Each of these produces a tidygraph subgraph that is generated using the corresponding search for function:

  • moduleSubgraph(Net, Module, module_id): Makes a subgraph of the specific module given by module id.

  • geneSubgraph(net, Module, gene_list): Makes a subgraph using the search for genes function.

  • geneListSubgraph(net, Module, gene_list): Makes a subgraph using the search for genes_list function.

  • goSubgraph(Net, Module, enrich_2_module, go_term): Makes a subgraph using the the given go terms.

  • diffScoreSubgraph(Net, Percentile): Uses diffusion scores with cutoff percentile to generate a subgraph.

  • induceSubgraph(Net, list): A helper function that induces a subgraph given a list of genes.

  • graph2NodeEdgeTable(Net): Takes in a tidygraph network and produces tibbles (tidyverse table structure) containing node and edge lists. Used to generate required format for graphing. Note that the edge indexing is change for 1 to 0 indexing for usage with NetworkD3 display module.

Steiner Tree functions

  • getDistMatrix(Net, gene_list): given a gene list, gives the distance form each node in the list to every other node in the network. Uses a breadth first search method. This is used to generate psuedo_stiener trees.

  • buildStienerTrees(Net, gene_list): A wrapper function for generation of the Steiner tree. The dist matrix is generated, then the closest 2 nodes are connected. If more than 1 pair has the smallest distance the first in numerical order by index is selected. Nodes are then successively added to the tree by connected the next closest node. This continues until all nodes are as connected as possible. Note this function no longer requires only the largest connected component. Instead, a forest is generated if there are two unconnected components of interest. Assumes undirected graph structure.

MATERIAL SHOWN:

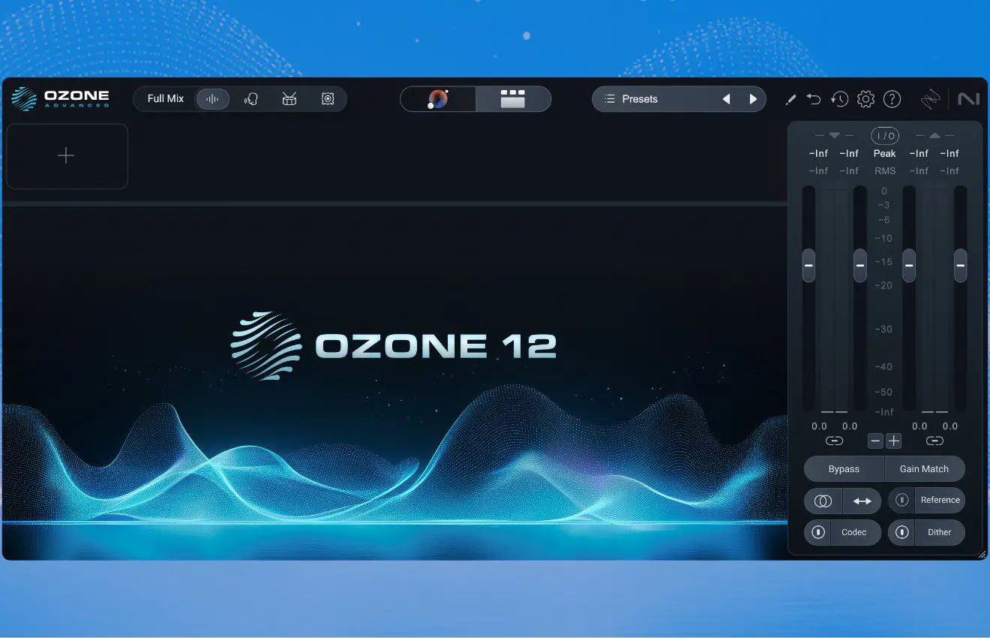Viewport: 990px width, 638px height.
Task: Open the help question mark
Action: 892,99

---

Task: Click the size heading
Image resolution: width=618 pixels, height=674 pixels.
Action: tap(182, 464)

WORK INSTRUCTION A: Print the stretch of the function notes from "Steiner Tree functions" through "generate psuedo_stiener trees.".
WORK INSTRUCTION B: In the function notes, what search method does getDistMatrix use?

ANSWER A:
Steiner Tree functions

  • getDistMatrix(Net, gene_list): given a gene list, gives the distance form each node in the list to every other node in the network. Uses a breadth first search method. This is used to generate psuedo_stiener trees.

ANSWER B: A breadth first search method.